(Page):
◆ ◆ ◆ ◆

It's not entirely Meyers's fault that his first go wasn't a slam-dunk. We're partly to blame, too, what with our insistence on compartmentalizing the people in our lives. Meyers, for many of us, is still firmly in that "Saturday night and bummed because we don't have better plans than to watch SNL half-asleep while a half-eaten pint of Ben & Jerry's melts on the coffee table" compartment. Seeing him on Monday night was just plain weird.

You learn crazy things about people when seeing them at times you're not used to. Like, for example, you learn that Seth Meyers has legs. This is a thing! Many people who said that Seth Meyers hosting Late Night would be just like Seth Meyers hosting Weekend Update did not account for the fact that it is actually quite jarring to see Seth Meyers walk out and deliver his Weekend Update-y like monologue standing up, not from behind a desk. With legs! Lots of things about Meyers's debut are going to take getting used to. Seeing his legs, as it turns out, is one of them.

You learn other things about a weekend friend when you run into them during the week, like maybe you and that friend were meant to just be weekend friends; that maybe you really weren't meant to hang out during the week at all, but were better off being just weekend buddies. For the first half of Late Night With Seth Meyers, that's what it seemed the fate of our relationship with Meyers would be.

◆ ◆ ◆ ◆

(Data extract):
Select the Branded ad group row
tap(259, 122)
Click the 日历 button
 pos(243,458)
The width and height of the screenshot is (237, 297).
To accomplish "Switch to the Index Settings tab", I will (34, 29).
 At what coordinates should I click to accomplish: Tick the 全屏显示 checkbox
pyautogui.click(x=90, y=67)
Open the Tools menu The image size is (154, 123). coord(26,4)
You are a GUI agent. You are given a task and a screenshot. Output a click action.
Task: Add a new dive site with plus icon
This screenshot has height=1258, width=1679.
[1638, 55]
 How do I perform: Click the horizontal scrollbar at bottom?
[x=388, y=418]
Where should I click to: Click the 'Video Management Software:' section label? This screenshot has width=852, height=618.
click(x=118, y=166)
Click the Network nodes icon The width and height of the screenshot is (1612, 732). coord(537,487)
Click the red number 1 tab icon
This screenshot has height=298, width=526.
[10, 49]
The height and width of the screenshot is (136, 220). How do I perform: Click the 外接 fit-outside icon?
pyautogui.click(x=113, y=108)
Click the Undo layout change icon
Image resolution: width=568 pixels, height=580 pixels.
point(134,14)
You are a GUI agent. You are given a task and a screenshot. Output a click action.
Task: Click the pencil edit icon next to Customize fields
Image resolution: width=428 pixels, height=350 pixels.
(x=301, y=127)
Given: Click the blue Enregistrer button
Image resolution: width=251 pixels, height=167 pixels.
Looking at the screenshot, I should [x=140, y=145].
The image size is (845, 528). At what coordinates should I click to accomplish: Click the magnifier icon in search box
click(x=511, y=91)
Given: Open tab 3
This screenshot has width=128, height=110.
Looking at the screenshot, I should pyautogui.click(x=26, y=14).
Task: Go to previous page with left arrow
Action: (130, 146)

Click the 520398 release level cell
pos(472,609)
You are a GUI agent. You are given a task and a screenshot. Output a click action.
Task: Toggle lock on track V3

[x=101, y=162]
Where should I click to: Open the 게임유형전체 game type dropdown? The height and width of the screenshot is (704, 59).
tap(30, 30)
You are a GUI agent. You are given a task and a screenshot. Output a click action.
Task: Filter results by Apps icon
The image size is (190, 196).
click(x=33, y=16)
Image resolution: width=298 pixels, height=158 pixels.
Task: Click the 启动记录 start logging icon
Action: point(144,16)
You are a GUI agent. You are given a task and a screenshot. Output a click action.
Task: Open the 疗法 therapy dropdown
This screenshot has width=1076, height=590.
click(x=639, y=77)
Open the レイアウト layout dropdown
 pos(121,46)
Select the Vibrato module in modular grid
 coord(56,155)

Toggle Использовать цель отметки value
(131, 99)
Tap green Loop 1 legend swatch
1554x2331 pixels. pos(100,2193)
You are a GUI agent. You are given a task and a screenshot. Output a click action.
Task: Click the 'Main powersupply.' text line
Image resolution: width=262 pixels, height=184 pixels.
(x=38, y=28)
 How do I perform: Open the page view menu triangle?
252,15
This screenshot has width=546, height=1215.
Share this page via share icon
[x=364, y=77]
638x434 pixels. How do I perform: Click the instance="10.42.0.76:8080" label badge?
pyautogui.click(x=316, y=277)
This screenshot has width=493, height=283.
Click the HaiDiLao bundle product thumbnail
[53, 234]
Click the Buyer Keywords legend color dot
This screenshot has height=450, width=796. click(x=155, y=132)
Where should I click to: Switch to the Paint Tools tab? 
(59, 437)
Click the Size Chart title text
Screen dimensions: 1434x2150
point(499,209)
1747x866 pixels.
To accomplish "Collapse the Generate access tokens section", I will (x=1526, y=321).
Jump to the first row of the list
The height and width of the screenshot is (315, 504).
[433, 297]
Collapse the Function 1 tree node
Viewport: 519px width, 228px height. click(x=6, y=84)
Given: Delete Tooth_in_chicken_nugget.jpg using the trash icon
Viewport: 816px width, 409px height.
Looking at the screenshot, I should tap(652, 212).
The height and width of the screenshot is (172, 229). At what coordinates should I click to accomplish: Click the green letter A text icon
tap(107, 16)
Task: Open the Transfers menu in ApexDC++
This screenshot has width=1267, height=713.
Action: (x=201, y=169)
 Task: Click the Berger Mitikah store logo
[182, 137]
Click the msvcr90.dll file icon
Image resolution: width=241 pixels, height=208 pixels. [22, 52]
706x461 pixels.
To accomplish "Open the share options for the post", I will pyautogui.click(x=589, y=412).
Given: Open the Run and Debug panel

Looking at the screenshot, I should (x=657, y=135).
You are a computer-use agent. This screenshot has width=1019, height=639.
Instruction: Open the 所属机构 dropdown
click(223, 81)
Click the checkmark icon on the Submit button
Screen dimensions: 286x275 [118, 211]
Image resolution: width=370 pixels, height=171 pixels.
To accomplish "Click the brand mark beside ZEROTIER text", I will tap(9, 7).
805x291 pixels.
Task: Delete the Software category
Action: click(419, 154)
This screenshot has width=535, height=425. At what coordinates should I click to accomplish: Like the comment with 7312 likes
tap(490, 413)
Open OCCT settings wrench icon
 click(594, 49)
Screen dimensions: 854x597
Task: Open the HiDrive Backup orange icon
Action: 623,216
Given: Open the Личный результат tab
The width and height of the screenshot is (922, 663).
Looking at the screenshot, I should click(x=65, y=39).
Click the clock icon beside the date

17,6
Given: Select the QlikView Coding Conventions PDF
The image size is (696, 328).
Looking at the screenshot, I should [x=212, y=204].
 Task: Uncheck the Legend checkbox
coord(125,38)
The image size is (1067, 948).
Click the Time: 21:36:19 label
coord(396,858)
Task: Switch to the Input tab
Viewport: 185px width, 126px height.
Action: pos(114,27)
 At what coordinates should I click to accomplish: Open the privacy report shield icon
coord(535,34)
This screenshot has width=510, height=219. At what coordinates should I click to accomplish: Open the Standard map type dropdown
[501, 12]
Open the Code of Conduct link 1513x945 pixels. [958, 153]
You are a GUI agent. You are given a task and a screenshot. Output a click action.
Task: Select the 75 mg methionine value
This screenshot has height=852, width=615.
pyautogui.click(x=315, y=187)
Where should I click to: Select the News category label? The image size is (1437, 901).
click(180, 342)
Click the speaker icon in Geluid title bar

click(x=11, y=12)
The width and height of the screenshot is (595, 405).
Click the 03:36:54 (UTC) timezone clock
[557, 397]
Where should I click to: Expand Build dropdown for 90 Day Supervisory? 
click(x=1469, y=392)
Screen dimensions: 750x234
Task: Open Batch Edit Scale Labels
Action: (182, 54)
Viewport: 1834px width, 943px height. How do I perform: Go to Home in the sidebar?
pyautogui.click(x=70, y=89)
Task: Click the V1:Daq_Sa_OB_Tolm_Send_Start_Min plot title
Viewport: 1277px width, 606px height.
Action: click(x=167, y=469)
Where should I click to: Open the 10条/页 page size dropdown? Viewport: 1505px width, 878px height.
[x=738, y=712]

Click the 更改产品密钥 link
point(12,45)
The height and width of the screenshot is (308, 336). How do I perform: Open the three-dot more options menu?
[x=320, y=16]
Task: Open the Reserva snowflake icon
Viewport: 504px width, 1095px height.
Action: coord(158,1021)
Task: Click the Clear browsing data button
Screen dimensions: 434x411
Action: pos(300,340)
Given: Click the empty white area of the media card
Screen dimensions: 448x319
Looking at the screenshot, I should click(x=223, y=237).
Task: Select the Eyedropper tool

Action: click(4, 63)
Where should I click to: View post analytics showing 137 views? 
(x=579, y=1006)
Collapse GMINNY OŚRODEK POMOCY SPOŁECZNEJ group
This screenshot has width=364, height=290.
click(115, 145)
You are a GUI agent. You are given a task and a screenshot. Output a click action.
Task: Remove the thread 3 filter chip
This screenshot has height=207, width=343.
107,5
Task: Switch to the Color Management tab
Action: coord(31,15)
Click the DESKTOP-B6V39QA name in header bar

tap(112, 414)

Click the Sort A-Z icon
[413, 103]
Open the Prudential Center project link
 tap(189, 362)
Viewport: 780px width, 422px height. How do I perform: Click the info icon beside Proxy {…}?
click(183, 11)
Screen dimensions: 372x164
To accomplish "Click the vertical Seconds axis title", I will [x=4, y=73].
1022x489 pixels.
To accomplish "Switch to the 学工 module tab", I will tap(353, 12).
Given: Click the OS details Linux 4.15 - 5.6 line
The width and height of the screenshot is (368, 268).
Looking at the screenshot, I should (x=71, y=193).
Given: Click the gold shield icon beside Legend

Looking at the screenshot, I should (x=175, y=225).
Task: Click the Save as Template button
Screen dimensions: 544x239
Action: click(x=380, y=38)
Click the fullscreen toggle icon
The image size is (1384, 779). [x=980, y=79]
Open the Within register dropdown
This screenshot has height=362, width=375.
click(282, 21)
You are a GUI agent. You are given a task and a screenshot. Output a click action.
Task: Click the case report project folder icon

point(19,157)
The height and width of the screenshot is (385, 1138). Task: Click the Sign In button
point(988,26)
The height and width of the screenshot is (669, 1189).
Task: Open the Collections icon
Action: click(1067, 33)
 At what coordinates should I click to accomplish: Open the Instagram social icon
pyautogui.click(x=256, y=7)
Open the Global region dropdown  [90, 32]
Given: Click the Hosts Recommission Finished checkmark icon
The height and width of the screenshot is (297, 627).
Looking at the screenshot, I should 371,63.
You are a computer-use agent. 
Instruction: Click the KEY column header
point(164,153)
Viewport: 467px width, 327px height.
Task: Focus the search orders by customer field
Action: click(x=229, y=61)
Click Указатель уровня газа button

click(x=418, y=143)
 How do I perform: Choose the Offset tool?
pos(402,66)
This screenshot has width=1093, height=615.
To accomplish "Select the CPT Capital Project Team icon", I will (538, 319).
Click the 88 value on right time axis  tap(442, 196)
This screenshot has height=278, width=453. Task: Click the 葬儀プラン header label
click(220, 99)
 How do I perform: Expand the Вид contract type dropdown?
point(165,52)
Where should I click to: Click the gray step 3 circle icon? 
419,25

◆ ◆ ◆ ◆

(Prompt 1):
List each distinct television show or segment title that the piece on Seth Meyers's Late Night debut mentions, worded as the piece words it.
(Prompt 2):
Pick up the piece on Seth Meyers's Late Night debut after its last sentence and keep writing it.

(Final answer 1):
- SNL
- Weekend Update
- Late Night
- Late Night With Seth Meyers

(Final answer 2):
Meyers's opening monologue, as we all suspected, was Weekend Update on a week night. Ostensibly, that should be fine. Weekend Update is mostly funny, and the one-liners Meyers delivered, with that same sly effortlessness he used on SNL, were mostly funny on Late Night. "Well the Winter olympics in Sochi came to an end last night, so for the next four years if you go skiing with a rifle on your back, you're just a crazy person," he opened with, garnering some solid yucks. "The brassiere turns 100 years old this week. So does the only person who still calls it a brassiere," also got a good response. Solid jokes.

But the thing about Weekend Update is that it's scrappy. SNL has this hectic vibe, forgiven by all of us because we know that it's been, implausibly, somehow, cobbled together in just a week. The jokes are just solid and not perfect because they didn't have time to be anything more. A weeknight talk show, however, is a different animal. We expect more than solid. We expect perfection, or at the very least polish. With all of the hype leading up to Meyers's debut on Late Night, it was disappointing that his opening monologue was scrappy. That it was just OK. That it lacked that polish.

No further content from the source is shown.